September 26 – December 20, 2024
Gallery Bergen presents Talking Tintypes: Examining the Portrayal of Native Americans, featuring innovative interactive images made by Diné artist/photographer Will Wilson.
Will Wilson’s photography intertwines the past, present, and future of Indigenous cultural practices. Growing up on the Navajo Nation, Wilson saw firsthand the environmental and health impacts of the American colonial project and the history of uranium extraction and processing in the American Southwest. His landscape photography and installation work incorporates Navajo mythology, depicts the toxic post-apocalyptic environments Indigenous communities inhabit, and envisions rebirth and rehabilitation through Indigenous practices.
Wilson’s work also challenges the history of Euro-American anthropological photography of Native people, redeploying the method of tintype photography in a series of portraits capturing contemporary Native North America. His process in the Critical Indigenous Photographic Exchange (CIPX) is interactive and reciprocal; Wilson works with his subjects to decide how they are portrayed, gives the final photograph to the sitter, and keeps a scan for his portfolio. The result is a vast digital archive that includes his famous Talking Tintypes, which merge nineteenth and twenty-first century storytelling forms.
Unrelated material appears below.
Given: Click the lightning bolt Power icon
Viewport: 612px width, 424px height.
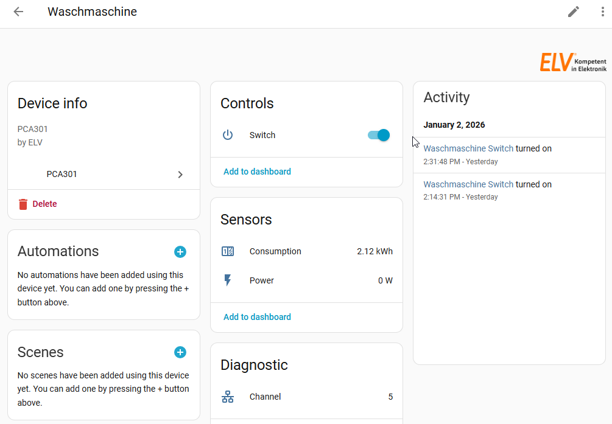Looking at the screenshot, I should tap(228, 280).
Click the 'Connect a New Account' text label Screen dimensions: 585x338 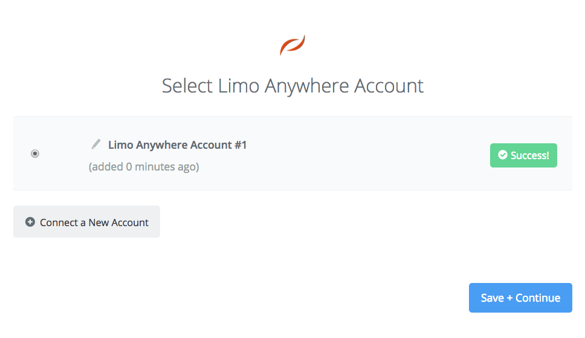tap(94, 223)
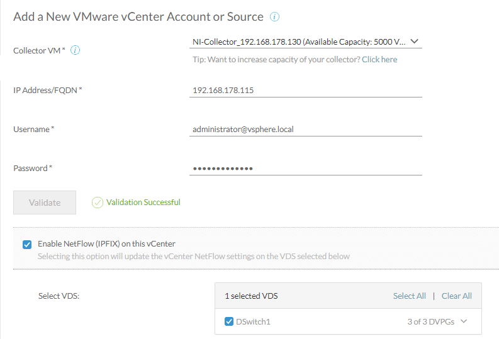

Using a QR code technology and a downloadable app, visitors can scan the Talking Tintype prints to reveal video monologues and dances by the the subjects. The images move off the wall from the too familiar category of Native American historical relics to the vital, struggling people who are transforming indigenous life in the US today.
The Gallery Bergen exhibition pairs Wilson’s Talking Tintypes with period photographic prints depicting scenes from the US ethnic cleansing of the Navajo people from their homeland in Colorado. The “Long Walk” was a forced march of the Navajo to eastern New Mexico, beginning in 1864.